Nepal and India had signed a MoU in March 2016, stating no objection to the launching of the satellite and that Nepal was eager to benefit from it.
The Nepali side, however, has yet to figure out what exactly it wants from the satellite and how to get it.
The Himalayan Times quoted Bhrigu Dhunga, who heads the South Asia Division of Nepal’s Ministry of Foreign Affairs, as saying, “We are yet to decide which services we’ll use and what will be its modality.”
According to India’s Ministry of External Affairs, the communication satellite aims to provide participating countries television services and communications technology for bank ATMs and e-governance, and may even serve as a backup for cellular networks, especially in places where the terrestrial connectivity is weak.

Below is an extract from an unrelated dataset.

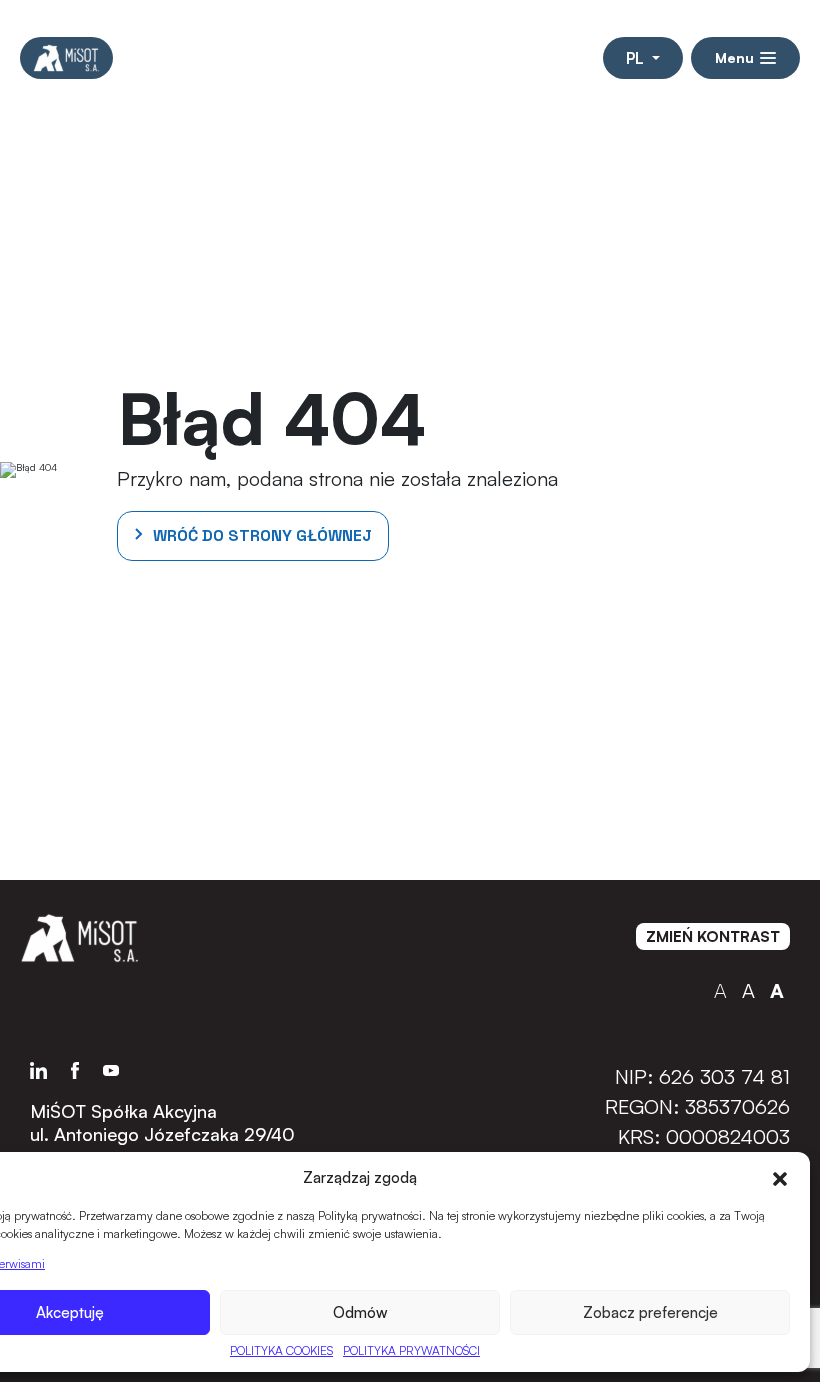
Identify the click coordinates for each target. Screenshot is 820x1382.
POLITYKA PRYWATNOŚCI (411, 1350)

Soon after the launch of SAS, leaders of the six benefiting nations in a video conference with Prime Minister Narendra Modi hailed the gesture as a new face of cooperation in space for common good of the neighbourhood.
On the occasion, Nepal’s Prime Minister Pushpa Kamal Dahal stressed on taking the best possible benefits from the satellite services, as it would help provide communication services in the mountainous and hilly regions of Nepal.
The Indian side has offered to provide at least one transponder with a bandwidth of 24,000 to 36,000 MHz.
A senior diplomat at the Embassy of India in Kathmandu noted that Nepal would get two transponders on this satellite, and India would provide necessary training and orientation, the Himalayan Times said.
India has already proposed to impart training to Nepali engineers at ISRO headquarters in Bengaluru, but the Nepali side is yet to respond to the proposal, the daily said.